▸ **What the task requires**
Change "thumb" to "slider" in the items, starting with the line that contains "Click the scrollbar track below the thumb" and going on through the line that contains "coord(448,273)", and leave everything else unchanged. Give back only those lines, without the pictures.

▸ **Data listing**
=-=-=

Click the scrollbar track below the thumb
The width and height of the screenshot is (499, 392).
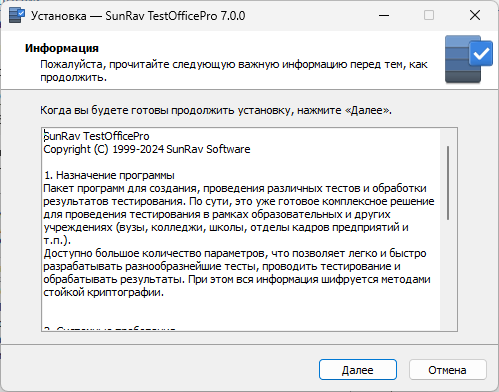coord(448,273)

=-=-=

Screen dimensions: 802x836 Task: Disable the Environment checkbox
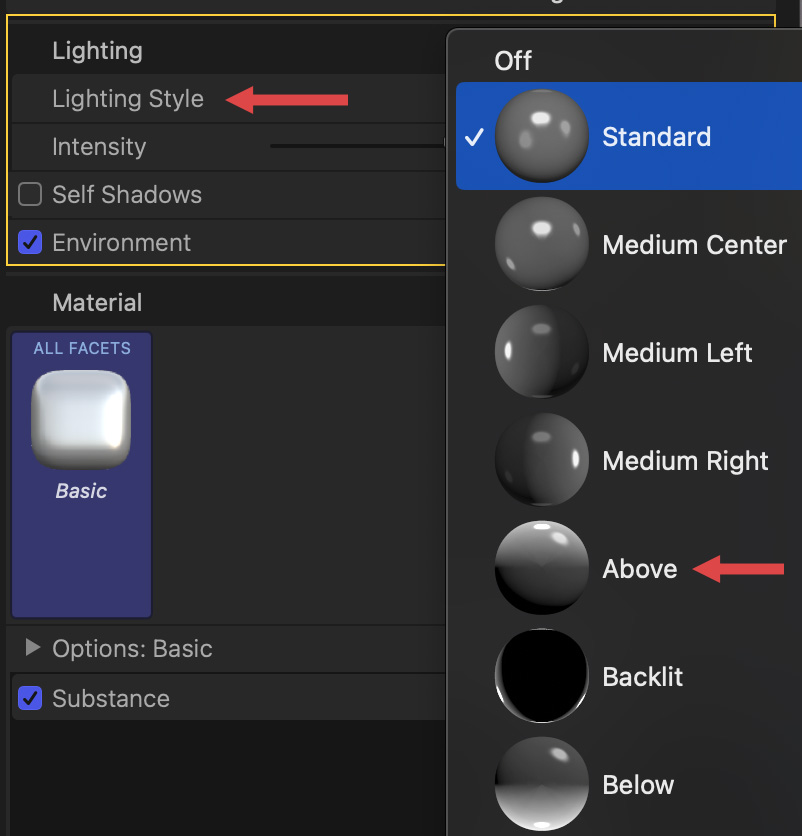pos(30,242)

=-=-=

▸ **Result of the task**
Click the scrollbar track below the slider
The width and height of the screenshot is (499, 392).
coord(448,273)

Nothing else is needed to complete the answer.